Auer countered that the problem is not "bad doctors," but good doctors being sued when they have a bad outcome despite doing everything right. She said she believes state and hospital review processes now in place work well to control medical errors.
In 2001, according to the WSMA, there were seven verdicts or settlements in the state of more than $1 million — one over $16 million.
Over the past five years, premiums for family doctors not delivering babies and doing no surgery increased 29 percent, according to Physicians Insurance, which insures about 60 percent of the individual physicians in the state.
During the same period, premiums for obstetricians increased 39 percent.
While both sides wield statistics, they often conflict or are hard to verify, because settlements are often confidential and premium rates are proprietary.
Evans said there's no doubt that doctors were "being gouged" by insurance companies, but that's a problem that needs insurance-industry reform, not tort reform. "We have an insurance crisis — in all lines. Doctors are using the medical-malpractice issue to scare the public into trading their legal rights for access to health care," Evans said.
Evans said her group would lobby for insurance-system reform in the next legislative session. With majorities in both state houses up for grabs in the November election, observers say tort or insurance reform could well catch the attention of candidates.
In 1986, Washington passed a tort-reform bill whose most significant feature was a cap on awards for pain and suffering. The state Supreme Court threw out the cap in 1989, and later rulings undermined other provisions.
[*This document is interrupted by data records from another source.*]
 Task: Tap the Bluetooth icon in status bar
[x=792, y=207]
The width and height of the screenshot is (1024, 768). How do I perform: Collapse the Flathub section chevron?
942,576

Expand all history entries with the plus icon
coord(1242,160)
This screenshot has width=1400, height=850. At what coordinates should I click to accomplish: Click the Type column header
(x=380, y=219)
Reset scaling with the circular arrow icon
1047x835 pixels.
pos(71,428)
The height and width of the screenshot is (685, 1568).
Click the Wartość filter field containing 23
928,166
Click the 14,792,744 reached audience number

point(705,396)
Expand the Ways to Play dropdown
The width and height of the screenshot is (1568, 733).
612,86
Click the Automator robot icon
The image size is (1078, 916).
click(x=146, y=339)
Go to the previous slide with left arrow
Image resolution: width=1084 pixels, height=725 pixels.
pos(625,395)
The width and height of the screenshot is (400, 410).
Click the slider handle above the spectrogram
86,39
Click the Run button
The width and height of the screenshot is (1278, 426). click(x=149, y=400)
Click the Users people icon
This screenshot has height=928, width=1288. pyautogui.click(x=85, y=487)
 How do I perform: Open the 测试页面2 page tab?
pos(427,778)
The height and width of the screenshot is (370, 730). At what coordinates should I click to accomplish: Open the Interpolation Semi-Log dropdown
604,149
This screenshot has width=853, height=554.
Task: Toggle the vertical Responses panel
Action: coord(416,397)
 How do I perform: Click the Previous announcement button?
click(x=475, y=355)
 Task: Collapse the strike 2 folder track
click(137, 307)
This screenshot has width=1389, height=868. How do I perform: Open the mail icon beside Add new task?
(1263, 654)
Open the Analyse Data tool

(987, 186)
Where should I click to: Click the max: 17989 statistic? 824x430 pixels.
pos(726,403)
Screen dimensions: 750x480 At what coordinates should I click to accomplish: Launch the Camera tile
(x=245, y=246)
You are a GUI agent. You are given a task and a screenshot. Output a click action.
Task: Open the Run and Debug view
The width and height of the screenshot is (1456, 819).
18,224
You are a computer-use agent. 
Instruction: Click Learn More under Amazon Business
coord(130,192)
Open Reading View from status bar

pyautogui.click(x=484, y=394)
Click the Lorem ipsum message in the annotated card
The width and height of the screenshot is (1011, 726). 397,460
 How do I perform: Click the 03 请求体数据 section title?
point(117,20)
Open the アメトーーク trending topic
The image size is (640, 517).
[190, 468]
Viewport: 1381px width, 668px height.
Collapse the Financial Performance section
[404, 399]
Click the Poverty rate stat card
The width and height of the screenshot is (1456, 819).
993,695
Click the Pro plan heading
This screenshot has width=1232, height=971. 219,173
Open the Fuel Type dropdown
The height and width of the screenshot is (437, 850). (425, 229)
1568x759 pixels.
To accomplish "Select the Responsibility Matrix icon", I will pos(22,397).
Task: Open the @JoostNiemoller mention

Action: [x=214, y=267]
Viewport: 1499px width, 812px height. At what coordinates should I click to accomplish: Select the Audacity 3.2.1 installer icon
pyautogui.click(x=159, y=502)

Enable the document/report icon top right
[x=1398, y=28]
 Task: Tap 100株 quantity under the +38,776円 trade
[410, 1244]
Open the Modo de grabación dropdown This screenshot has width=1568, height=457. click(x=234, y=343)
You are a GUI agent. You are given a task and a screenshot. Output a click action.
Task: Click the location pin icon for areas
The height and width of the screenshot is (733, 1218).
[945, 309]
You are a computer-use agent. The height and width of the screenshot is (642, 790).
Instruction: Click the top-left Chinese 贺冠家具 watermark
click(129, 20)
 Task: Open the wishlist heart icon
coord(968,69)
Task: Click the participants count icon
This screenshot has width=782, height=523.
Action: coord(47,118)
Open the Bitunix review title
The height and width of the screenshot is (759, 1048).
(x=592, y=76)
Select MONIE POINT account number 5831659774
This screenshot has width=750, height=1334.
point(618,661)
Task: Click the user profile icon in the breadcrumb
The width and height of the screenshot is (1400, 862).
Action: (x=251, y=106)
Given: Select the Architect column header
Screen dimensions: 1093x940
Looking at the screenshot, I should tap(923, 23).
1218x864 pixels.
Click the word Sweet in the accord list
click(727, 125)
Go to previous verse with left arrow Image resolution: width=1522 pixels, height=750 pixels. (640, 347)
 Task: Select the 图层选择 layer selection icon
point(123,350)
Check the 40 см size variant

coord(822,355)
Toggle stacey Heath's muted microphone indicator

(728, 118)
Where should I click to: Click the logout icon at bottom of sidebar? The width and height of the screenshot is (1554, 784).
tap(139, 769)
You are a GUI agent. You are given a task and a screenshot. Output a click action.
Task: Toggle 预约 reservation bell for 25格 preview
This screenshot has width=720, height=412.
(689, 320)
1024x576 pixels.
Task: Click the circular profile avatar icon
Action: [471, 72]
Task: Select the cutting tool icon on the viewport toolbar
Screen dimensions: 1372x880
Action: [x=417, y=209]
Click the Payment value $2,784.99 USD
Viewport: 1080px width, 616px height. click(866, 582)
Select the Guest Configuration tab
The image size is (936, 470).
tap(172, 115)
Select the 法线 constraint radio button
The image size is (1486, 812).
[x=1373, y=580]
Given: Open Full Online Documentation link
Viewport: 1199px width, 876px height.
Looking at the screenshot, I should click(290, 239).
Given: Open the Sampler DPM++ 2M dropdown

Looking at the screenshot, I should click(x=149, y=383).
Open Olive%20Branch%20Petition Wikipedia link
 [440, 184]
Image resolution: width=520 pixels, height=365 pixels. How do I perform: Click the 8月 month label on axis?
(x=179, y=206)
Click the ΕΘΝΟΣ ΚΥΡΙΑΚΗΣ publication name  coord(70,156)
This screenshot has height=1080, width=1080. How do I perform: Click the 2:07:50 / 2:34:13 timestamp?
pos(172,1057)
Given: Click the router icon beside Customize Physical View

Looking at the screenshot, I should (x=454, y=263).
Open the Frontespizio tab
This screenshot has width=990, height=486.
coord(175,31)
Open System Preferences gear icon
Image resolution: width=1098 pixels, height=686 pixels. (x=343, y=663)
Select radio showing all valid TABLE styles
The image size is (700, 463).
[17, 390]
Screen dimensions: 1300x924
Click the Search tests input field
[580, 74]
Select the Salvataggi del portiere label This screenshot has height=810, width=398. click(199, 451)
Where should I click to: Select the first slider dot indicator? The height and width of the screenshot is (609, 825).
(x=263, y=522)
Now, rising premiums may force a "wholesale dropout" of doctors, Auer warned, of both specialists and family practitioners who deliver babies.
Dr. Preston Phillips, president of the Washington State Orthopedic Association, said specialists and family doctors are becoming increasingly reluctant to see patients in emergency rooms, because frequency of lawsuits has caused higher premiums. "This is just the tip of the iceberg," he said.
Compounding the problem, more and more patients are seeking care in those emergency rooms, said Dr. Cynthia Markus, president of the state chapter of the American College of Emergency Physicians, because family doctors have closed their doors or are not taking patients with state or federal insurance such as Medicaid and Medicare.